[Passage]:
════════════════════

Copyright (c) Microsoft Corporation. All rights reserved.

Licensed under the MIT License.

# Build an ML Pipeline

In this notebook, you learn how to create a machine learning training pipeline by using Azure Machine Learning components.

1. Prepare and create components into the workspace.
2. Use the component and pipeline SDK to create a pipeline the registered components.

## Prerequisites
* Install azure-ai-ml sdk following the [instructions here](../../README.md).
* Initialize credential & create compute clusters following [instructions here](../../configuration.ipynb);

# 1. Connect to Azure Machine Learning Workspace

The [workspace](https://docs.microsoft.com/en-us/azure/machine-learning/concept-workspace) is the top-level resource for Azure Machine Learning, providing a centralized place to work with all the artifacts you create when you use Azure Machine Learning. In this section we will connect to the workspace in which the job will be run.

## 1.1 Import the required libraries

In [1]:
# Import required libraries
from azure.identity import DefaultAzureCredential, InteractiveBrowserCredential
from azure.ai.ml import load_component, Input, Output
from azure.ai.ml.dsl import pipeline
from azure.ai.ml import MLClient
from azure.ai.ml.constants import AssetTypes, InputOutputModes, InputOutputModes

import os

# enable internal components in v2
os.environ["AZURE_ML_INTERNAL_COMPONENTS_ENABLED"] = "True"

## 1.2 Configure credential

We are using `DefaultAzureCredential` to get access to workspace. 
`DefaultAzureCredential` should be capable of handling most Azure SDK authentication scenarios. 

Reference for more available credentials if it does not work for you: [configure credential example](../../configuration.ipynb), [azure-identity reference doc](https://docs.microsoft.com/en-us/python/api/azure-identity/azure.identity?view=azure-python).

In [2]:
try:
    credential = DefaultAzureCredential()
    # Check if given credential can get token successfully.
    credential.get_token("https://management.azure.com/.default")
except Exception as ex:
    # Fall back to InteractiveBrowserCredential in case DefaultAzureCredential not work
    credential = InteractiveBrowserCredential()

## 1.3 Get a handle to the workspace

We use config file to connect to a workspace. The Azure ML workspace should be configured with computer cluster. [Check this notebook for configure a workspace](../../configuration.ipynb)

In [3]:
# Get a handle to workspace
ml_client = MLClient.from_config(credential=credential)

# Retrieve an already attached Azure Machine Learning Compute.
cluster_name = "cpu-cluster"

Found the config file in: D:\programs\azureml-examples\sdk\.azureml\config.json


In [4]:
from azure.ai.ml import Input, load_component
from azure.ai.ml.constants import AssetTypes, InputOutputModes
from azure.ai.ml.dsl import pipeline
from src.components import write_output, write_output_annotation

In [5]:
# @pipeline
# def inner_pipeline():
#     node_0 = write_output()

════════════════════

[Source data]:
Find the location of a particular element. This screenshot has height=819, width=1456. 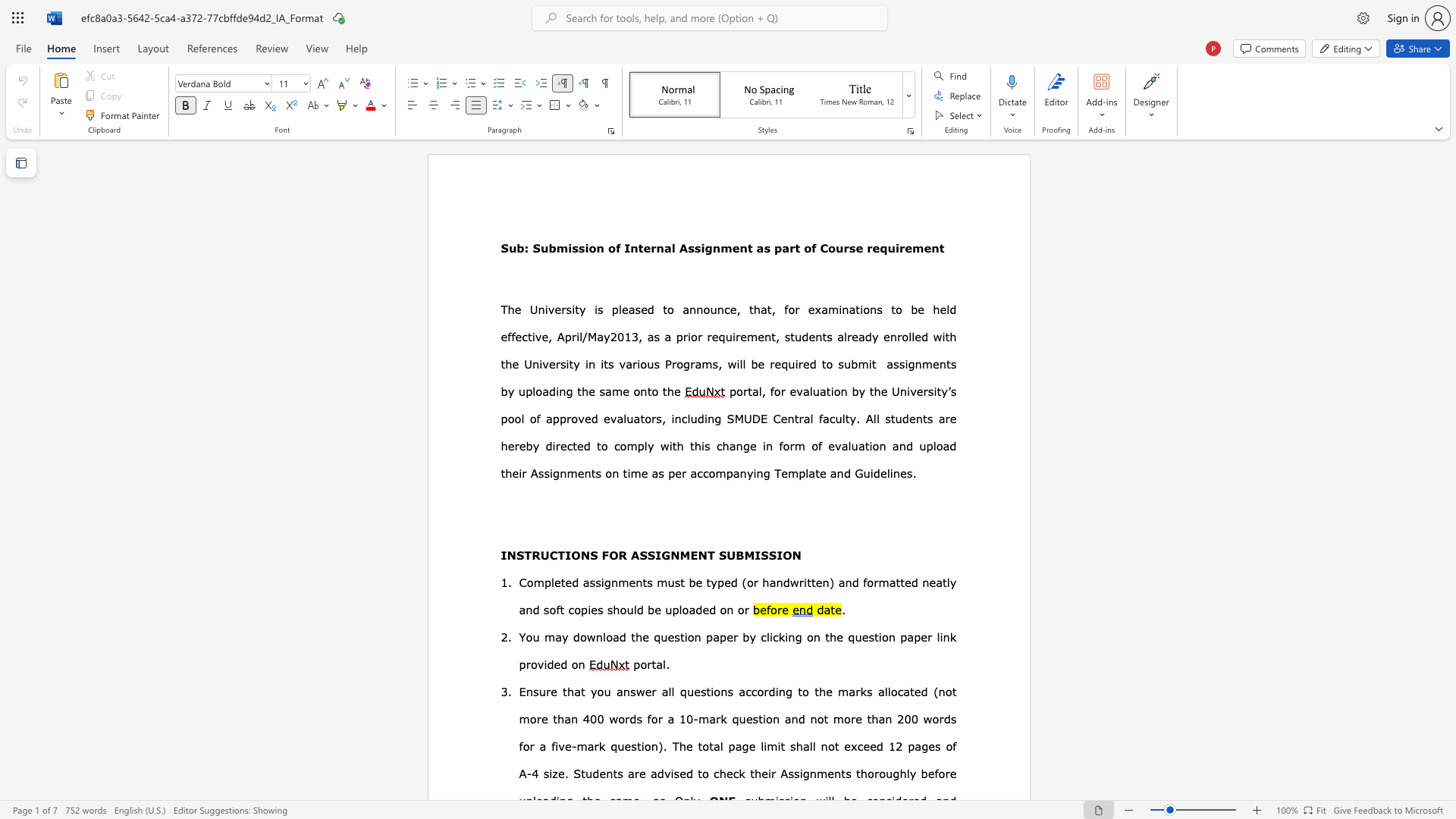

the subset text "s," within the text "already enrolled with the University in its various Programs," is located at coordinates (711, 363).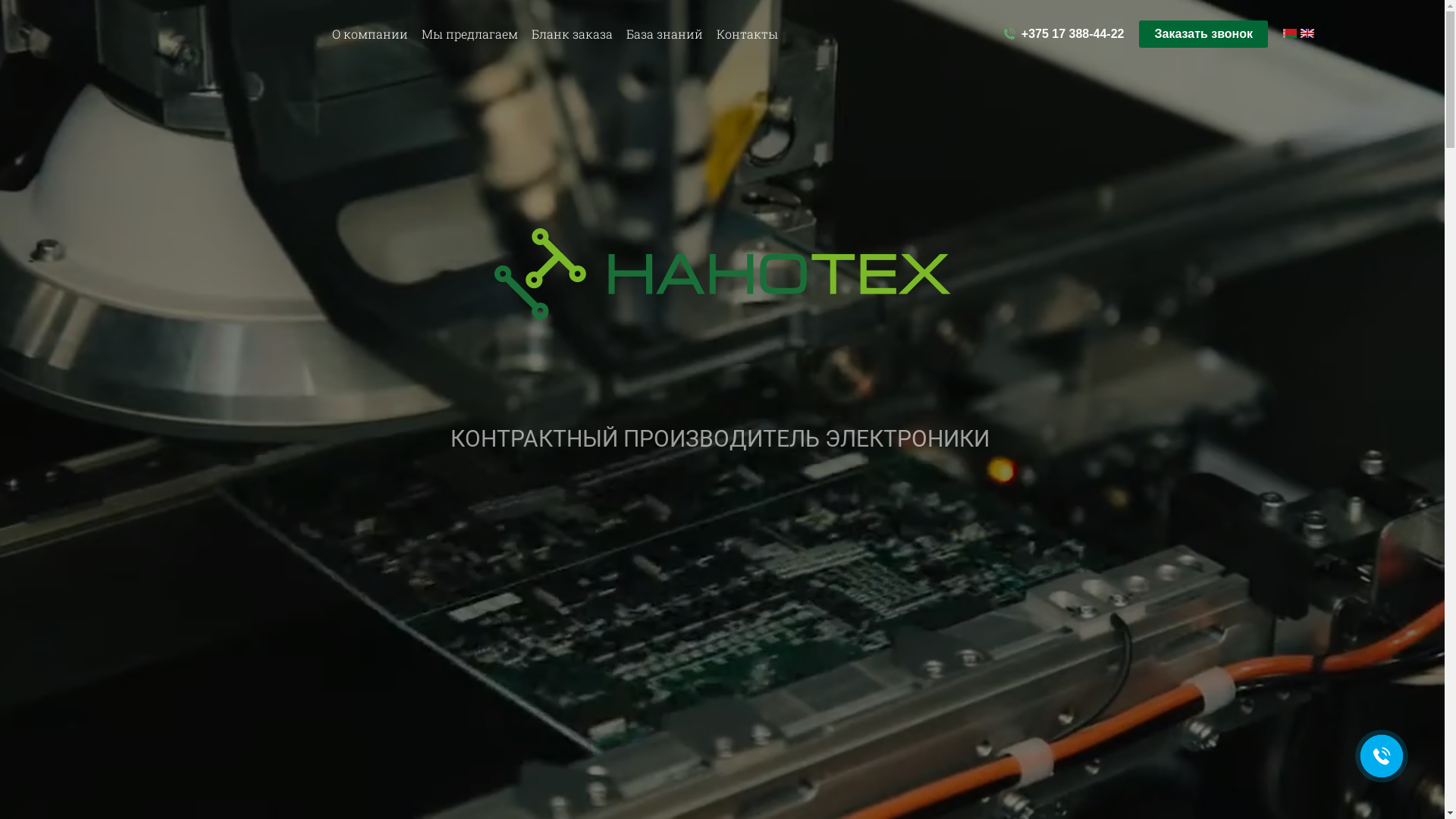 The image size is (1456, 819). I want to click on '+375 17 388-44-22', so click(1062, 34).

════════════════════

[Tasks to carry out]:
**a.** Answer these questions about the pipeline notebook:
(i) Under what license is the notebook's code licensed?
(ii) Which credential is used if `DefaultAzureCredential` fails to get a token?
(iii) What value is assigned to `cluster_name`?
**b.** Decide whether each statement agrees with the pipeline notebook. Answer yes or no, and quote the words that decide it.
(i) The workspace is the top-level resource for Azure Machine Learning.
(ii) A config file is used to connect to the workspace.
(iii) The environment variable for internal components is set to "False".
**c.** Print everything in the pipeline notebook from "2. Use the component" down to "the [instructions here](../../README.md).".

[Solution set]:
**a.**
(i) The MIT License.
(ii) `InteractiveBrowserCredential`.
(iii) "cpu-cluster".

**b.**
(i) Yes: "is the top-level resource for Azure Machine Learning"
(ii) Yes: "We use config file to connect to a workspace."
(iii) No: os.environ["AZURE_ML_INTERNAL_COMPONENTS_ENABLED"] = "True"

**c.**
2. Use the component and pipeline SDK to create a pipeline the registered components.

## Prerequisites
* Install azure-ai-ml sdk following the [instructions here](../../README.md).